In a recent blog, a16z discussed the state of the modern transactional stack and called out Orkes Conductor as one of the important frameworks of the modern transactional backend. That article discusses the current state and landscape of application development platforms that provide transaction management capabilities out of the box. In this article, we look at the two main approaches — database-oriented and workflow-oriented transactional backends — and discuss the architecture of an application leveraging each of them and weigh the pros and cons of the two approaches.
All modern apps are distributed systems. In modern applications, different components or services often need to work together to provide a seamless user experience. For example, a mobile app might need to communicate with a back-end service to retrieve data or process a user’s request. This requires the app and the service to exchange information over a network, which is a key characteristic of a distributed system.

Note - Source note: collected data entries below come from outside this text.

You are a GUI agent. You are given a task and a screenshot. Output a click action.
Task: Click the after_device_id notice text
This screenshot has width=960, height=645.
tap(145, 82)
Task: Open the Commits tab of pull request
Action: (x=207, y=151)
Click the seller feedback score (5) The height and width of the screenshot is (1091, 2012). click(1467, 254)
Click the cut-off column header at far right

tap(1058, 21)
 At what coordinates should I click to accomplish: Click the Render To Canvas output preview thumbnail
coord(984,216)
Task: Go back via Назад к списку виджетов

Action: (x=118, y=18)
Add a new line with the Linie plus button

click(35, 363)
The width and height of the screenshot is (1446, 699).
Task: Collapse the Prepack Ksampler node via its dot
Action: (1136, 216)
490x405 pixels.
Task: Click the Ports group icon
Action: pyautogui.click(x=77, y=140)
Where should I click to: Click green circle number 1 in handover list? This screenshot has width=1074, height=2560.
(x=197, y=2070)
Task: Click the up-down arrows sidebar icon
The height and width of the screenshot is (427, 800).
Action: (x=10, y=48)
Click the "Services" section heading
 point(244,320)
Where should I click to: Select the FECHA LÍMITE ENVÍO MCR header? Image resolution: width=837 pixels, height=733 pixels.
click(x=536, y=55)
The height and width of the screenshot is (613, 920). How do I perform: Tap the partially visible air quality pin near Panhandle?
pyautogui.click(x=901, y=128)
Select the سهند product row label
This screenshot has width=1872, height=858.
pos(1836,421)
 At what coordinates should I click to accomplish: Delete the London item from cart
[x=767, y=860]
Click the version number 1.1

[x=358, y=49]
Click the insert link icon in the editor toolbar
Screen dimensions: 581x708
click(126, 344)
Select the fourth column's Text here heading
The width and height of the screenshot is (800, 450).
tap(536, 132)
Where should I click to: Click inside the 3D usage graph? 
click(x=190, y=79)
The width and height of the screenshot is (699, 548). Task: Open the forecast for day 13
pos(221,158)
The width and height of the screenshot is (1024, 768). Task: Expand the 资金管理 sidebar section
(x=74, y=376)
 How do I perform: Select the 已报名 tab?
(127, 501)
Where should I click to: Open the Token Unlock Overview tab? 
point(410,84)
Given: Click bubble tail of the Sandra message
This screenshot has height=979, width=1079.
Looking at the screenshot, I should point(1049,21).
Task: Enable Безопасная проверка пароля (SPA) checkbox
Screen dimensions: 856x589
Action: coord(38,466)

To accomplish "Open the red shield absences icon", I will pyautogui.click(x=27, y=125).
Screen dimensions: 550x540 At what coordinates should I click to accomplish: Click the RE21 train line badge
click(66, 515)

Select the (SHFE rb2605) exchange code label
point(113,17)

Moreover, modern applications often rely on cloud computing and other infrastructure services, such as databases, message queues, and caching systems, which are distributed by nature. These services provide key features like scalability, fault tolerance, and high availability, all of which are essential for modern applications to meet the demands of a global audience.
The distributed nature of modern applications allows them to be more flexible, scalable, and resilient, which is why they have become the preferred architecture for modern day enterprise software development.
Compare this to a traditional enterprise application where all the requests from clients are executed within a database transaction and all of the data required to serve the need of the application resides in a single application specific database. This works great but creates a pattern of monolith that is harder to scale, change and difficult to maintain in the longer term. Also, there is a question of long running workflows which could span over days if not months or even years, where the question of maintaining application transactions still requires a solution that is not offered by databases.
This brings an important question — if you are adopting an application architecture that is running distributed services, how do you handle transactions that span across multiple services?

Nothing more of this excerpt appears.